Items from a dataset
---+---

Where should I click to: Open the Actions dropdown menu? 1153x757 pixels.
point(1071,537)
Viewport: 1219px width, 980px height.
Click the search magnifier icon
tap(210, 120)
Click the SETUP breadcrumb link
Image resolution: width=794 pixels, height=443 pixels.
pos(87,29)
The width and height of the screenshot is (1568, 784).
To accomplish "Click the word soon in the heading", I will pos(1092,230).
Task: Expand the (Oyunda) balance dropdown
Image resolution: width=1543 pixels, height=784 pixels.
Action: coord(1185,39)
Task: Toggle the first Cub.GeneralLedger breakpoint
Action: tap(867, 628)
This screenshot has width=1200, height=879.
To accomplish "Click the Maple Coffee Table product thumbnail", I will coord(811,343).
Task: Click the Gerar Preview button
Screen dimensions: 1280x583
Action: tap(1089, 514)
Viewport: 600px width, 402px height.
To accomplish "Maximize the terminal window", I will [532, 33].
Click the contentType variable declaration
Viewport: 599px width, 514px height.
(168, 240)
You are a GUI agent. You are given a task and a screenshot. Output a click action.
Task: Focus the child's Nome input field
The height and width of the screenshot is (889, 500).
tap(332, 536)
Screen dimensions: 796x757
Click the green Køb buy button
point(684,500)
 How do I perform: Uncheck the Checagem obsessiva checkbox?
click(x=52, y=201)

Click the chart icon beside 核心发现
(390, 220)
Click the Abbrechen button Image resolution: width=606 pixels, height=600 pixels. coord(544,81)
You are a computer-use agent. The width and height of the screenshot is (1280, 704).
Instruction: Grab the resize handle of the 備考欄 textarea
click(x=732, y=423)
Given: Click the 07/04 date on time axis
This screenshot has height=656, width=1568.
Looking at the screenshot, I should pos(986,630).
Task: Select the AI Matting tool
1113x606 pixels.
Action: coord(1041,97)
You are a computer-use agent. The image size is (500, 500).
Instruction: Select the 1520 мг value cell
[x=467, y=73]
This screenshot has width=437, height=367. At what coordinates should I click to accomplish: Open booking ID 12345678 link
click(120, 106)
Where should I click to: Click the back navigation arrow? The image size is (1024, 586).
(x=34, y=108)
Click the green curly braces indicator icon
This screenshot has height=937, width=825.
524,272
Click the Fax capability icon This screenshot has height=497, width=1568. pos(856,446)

---+---

* [What the task asks]:
Only the lines from the one bearing "Where should I click to: Click" through the end of the entries above belong in the answer, each one exactly as given.

* [Task result]:
Where should I click to: Click the back navigation arrow? The image size is (1024, 586).
(x=34, y=108)
Click the green curly braces indicator icon
This screenshot has height=937, width=825.
524,272
Click the Fax capability icon This screenshot has height=497, width=1568. pos(856,446)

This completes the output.